Effects of Post Annealing on the Electrical Properties of ZnO Thin Films Transistors  

Moon, Mi Ran (Department of Physics, Institute of Basic Science, and Brain Korea 21 Physics Research Division, Sungkyunkwan University)
An, Chee-Hong (School of Advanced Materials Science and Engineering, Sungkyunkwan University)
Na, Sekwon (School of Advanced Materials Science and Engineering, Sungkyunkwan University)
Jeon, Haseok (School of Advanced Materials Science and Engineering, Sungkyunkwan University)
Jung, Donggeun (Department of Physics, Institute of Basic Science, and Brain Korea 21 Physics Research Division, Sungkyunkwan University)
Kim, Hyoungsub (School of Advanced Materials Science and Engineering, Sungkyunkwan University)
Lee, Hoo-Jeong (School of Advanced Materials Science and Engineering, Sungkyunkwan University)

§ **Record set**:

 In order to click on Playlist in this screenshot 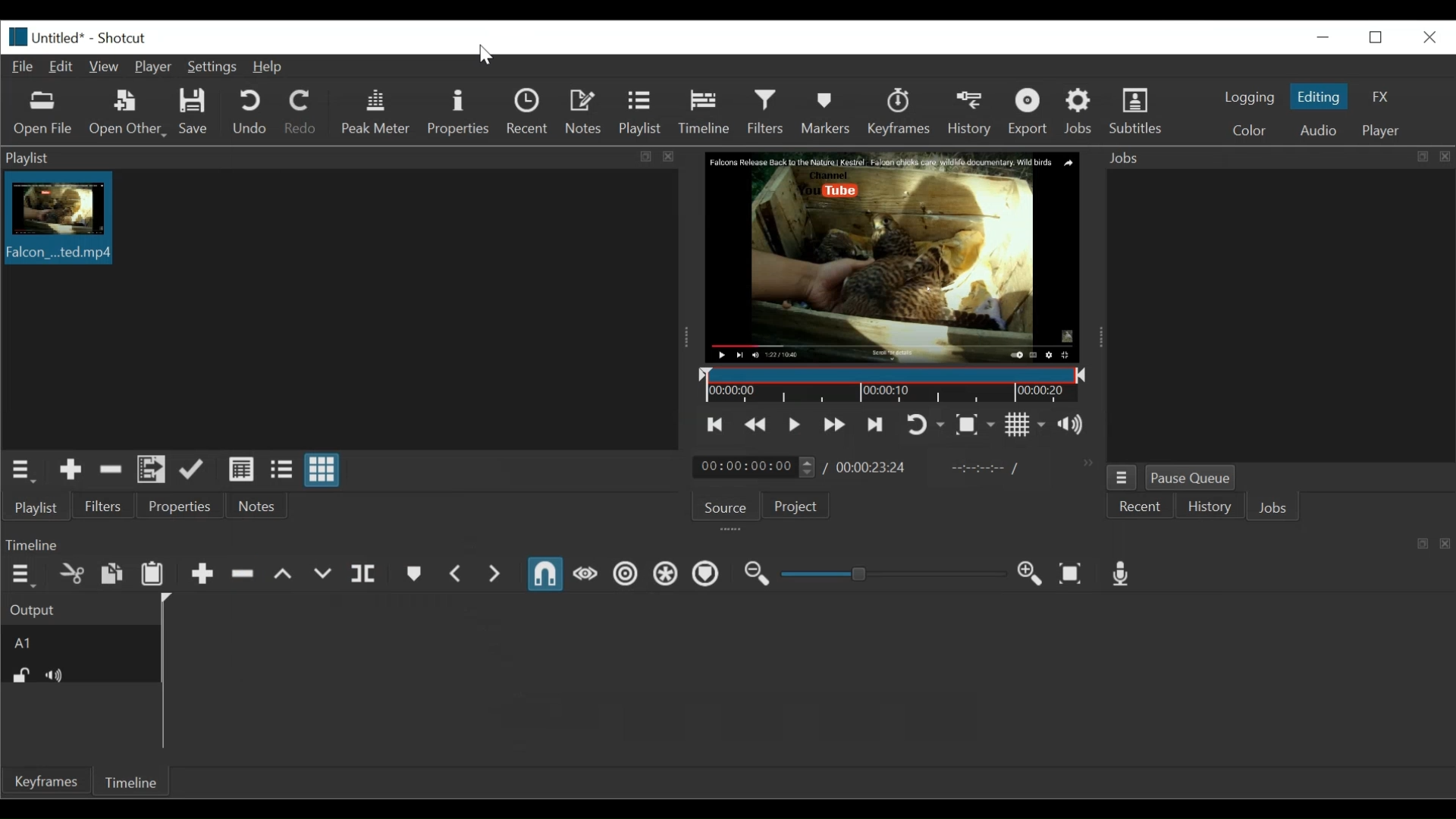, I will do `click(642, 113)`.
...
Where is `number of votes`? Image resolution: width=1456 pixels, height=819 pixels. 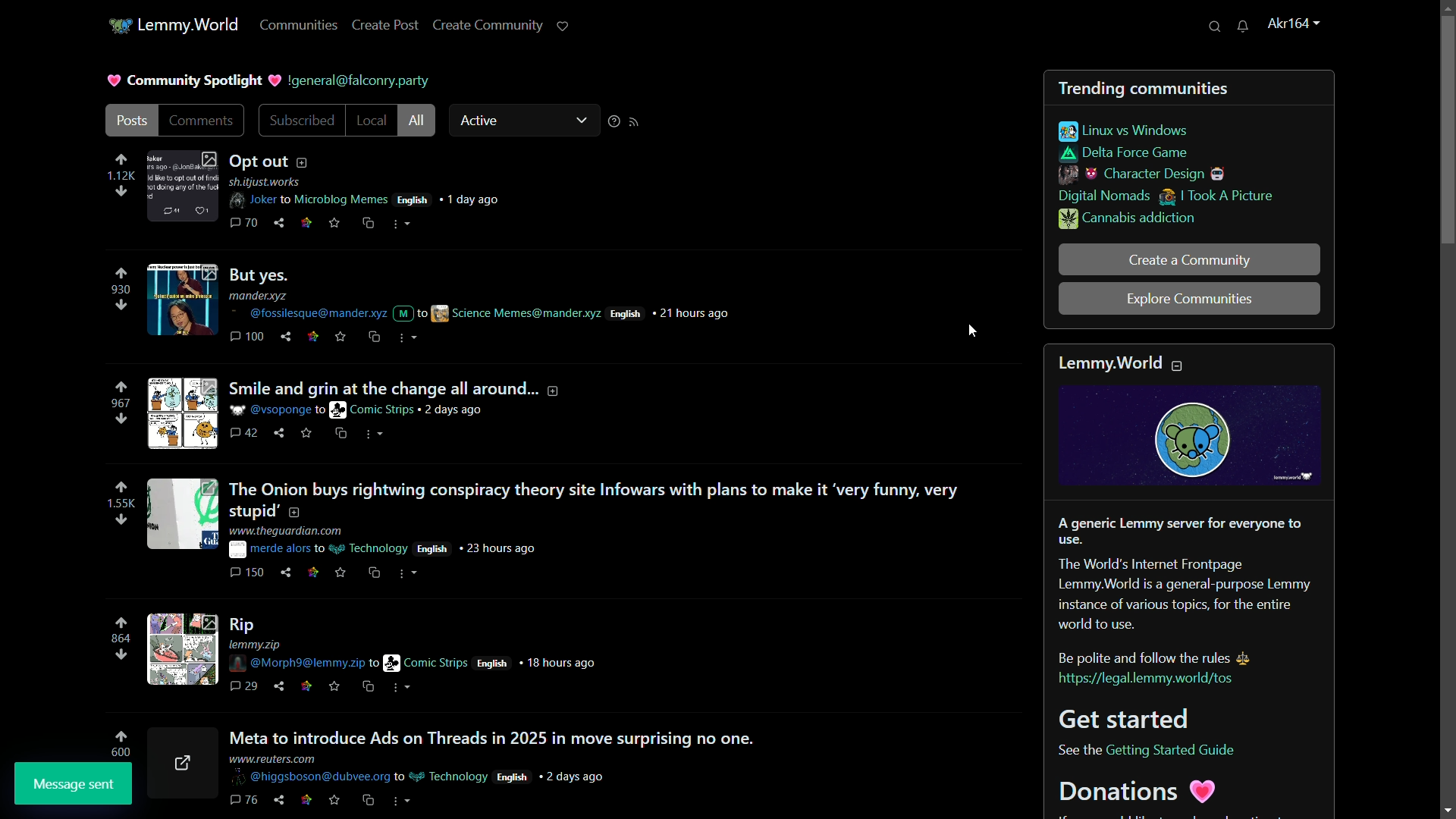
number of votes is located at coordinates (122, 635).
---
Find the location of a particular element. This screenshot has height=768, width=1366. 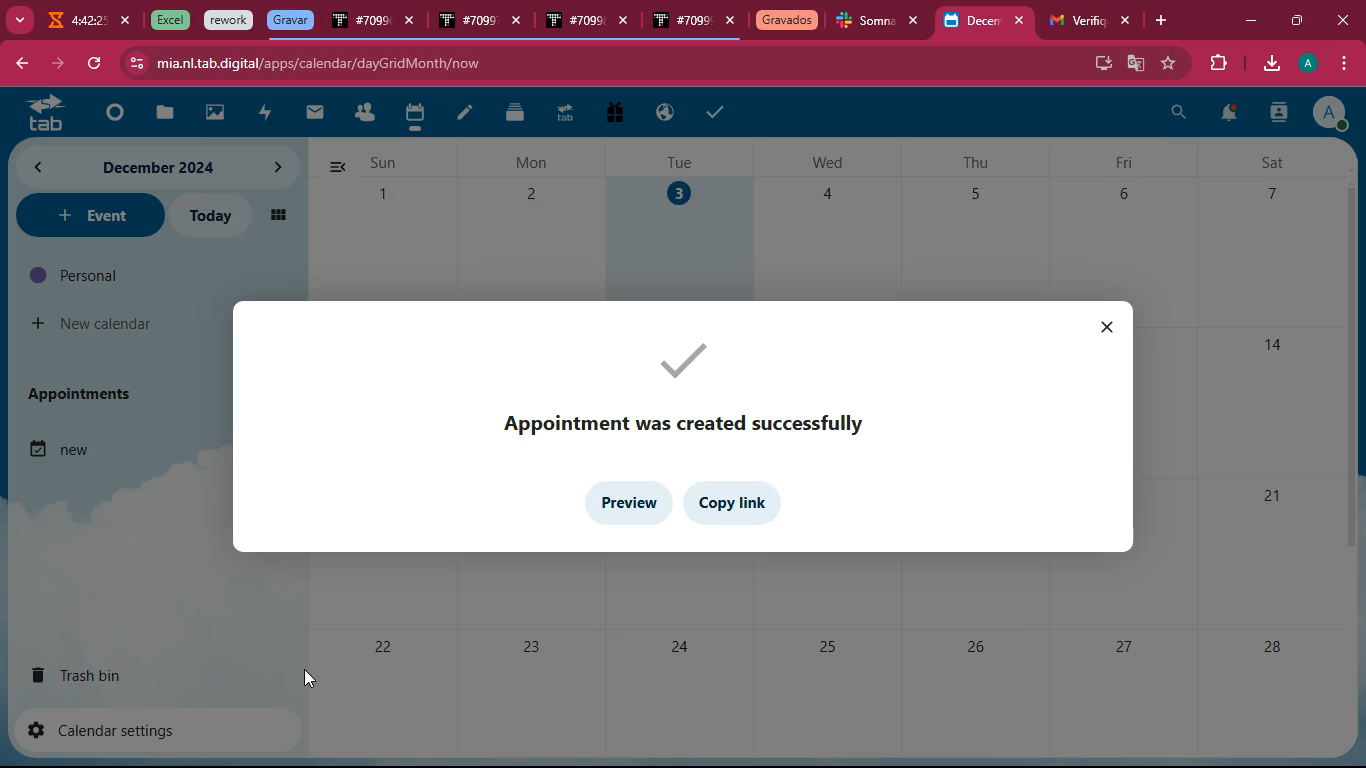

§ **What the task asks**: In the paper header on ZnO thin-film transistors, which department is Jung, Donggeun affiliated with?

§ **The completed task**: The Department of Physics, Institute of Basic Science, and Brain Korea 21 Physics Research Division, Sungkyunkwan University.